Organizations are also strengthening their recruitment and retention strategies. Almost all surveyed (98%) are pursuing one or more recruitment and retention strategies, including raising starting salaries or the minimum wage (90%), the report says.

These aspects are exactly what Scott Wester, president and CEO of Memorial Healthcare System, a South Florida-based nonprofit system, prioritized for his organization.

“COVID changed the landscape of how we dealt with the workforce, predominantly the reliance on agency nurse travelers, outside contractors, and not having enough personnel to meet the demand that was out there, mostly on the clinical side,” Wester said.

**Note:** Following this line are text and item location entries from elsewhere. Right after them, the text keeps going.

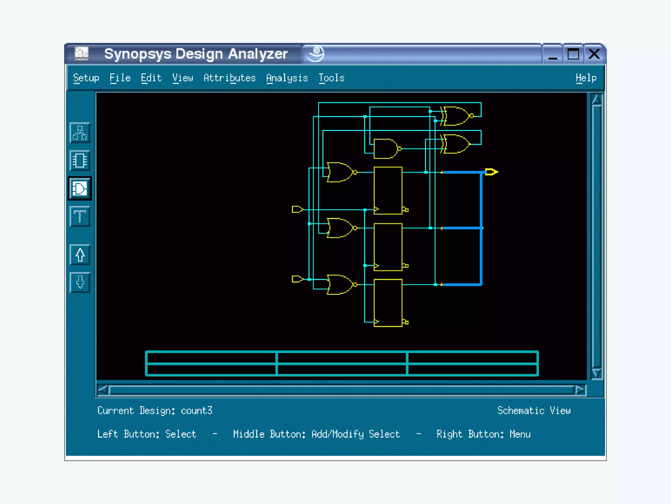This screenshot has width=671, height=504.
Task: Select the Designs hierarchy view icon
Action: click(x=80, y=133)
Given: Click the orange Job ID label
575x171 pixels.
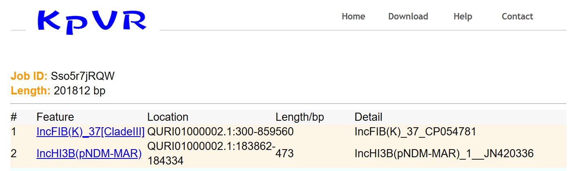Looking at the screenshot, I should (x=29, y=76).

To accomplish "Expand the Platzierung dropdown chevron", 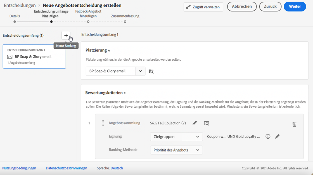I will pyautogui.click(x=140, y=71).
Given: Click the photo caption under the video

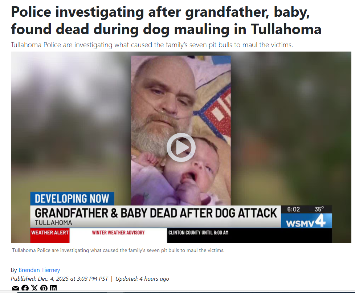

“We spent almost $280 million a year utilizing outside contract or incentive pay and heavy reliance on nurse travelers. We recognized we needed to get people back to wearing our Memorial badge. Over the course of 12 months, we've dropped about 80% of use of outside contract labor. We're now about a $200 million savings just on that perspective,” Wester said.

So how did Memorial pull it off? The organization did it by bolstering its talent acquisition team, making sure to play more offense than defense, and by reaching out to the work community to try to figure out what was limiting people from joining the organization.

[SeeThe Exec: How Memorial Healthcare System's CEO Slashed Workforce Turnover]

How is this affecting the bottom line?

While the reduction in contract labor will help, Kaufman Hall experts expect that it will be a slow climb for hospitals to return to the 3-4% operating margins that help ensure long-term sustainability.

While staffing and capacity challenges have clear implications for revenue, an increased rate of claim denials—reported by 73% of respondents—has had the most significant impact on hospitals’ revenue during the past year, the report says.

[See: Denials Management is Costing Some Revenue Cycles Millions]

Where should the focus be in 2024?

Ongoing labor cost management, revenue cycle optimization, and strategic planning will be key for CFOs in 2024.

CFOs will need to continue to focus on labor cost management. The declining utilization of contract labor and the emphasis on recruitment and retention strategies suggest a future trend of hospitals intensifying their efforts to manage labor costs even more so in 2024.

Leaders may explore innovative workforce models, invest in employee development, and collaborate with educational institutions to address contract labor costs and talent gaps.

Revenue cycle optimization will still be the key to financial health in 2024. With increased claim denials having a significant impact on revenue, CFOs will likely continue to heavily invest in technologies and processes to improve revenue cycle management.

Not only will tech investments help revenue cycle performance, but it can play an important part in staff retention strategies as technology can reduce administrative burdens.

CFOs will obviously need to continue to focus on achieving and maintaining long-term financial sustainability as margins are not where we want them. This may involve cost containment, revenue diversification, and strategic financial planning to gradually recover and maintain healthy operating margins into 2024 and beyond.

Amanda Norris is the Director of Content for HealthLeaders.


As CFOs have been scrambling to bolster their bottom lines in 2023, many placed the focus on cutting contract labor.

In fact, 61% of healthcare leaders say their contract labor utilization is decreasing, according to a new study.

What will this mean for 2024? Ongoing labor cost management, revenue cycle optimization, and strategic planning will still be key.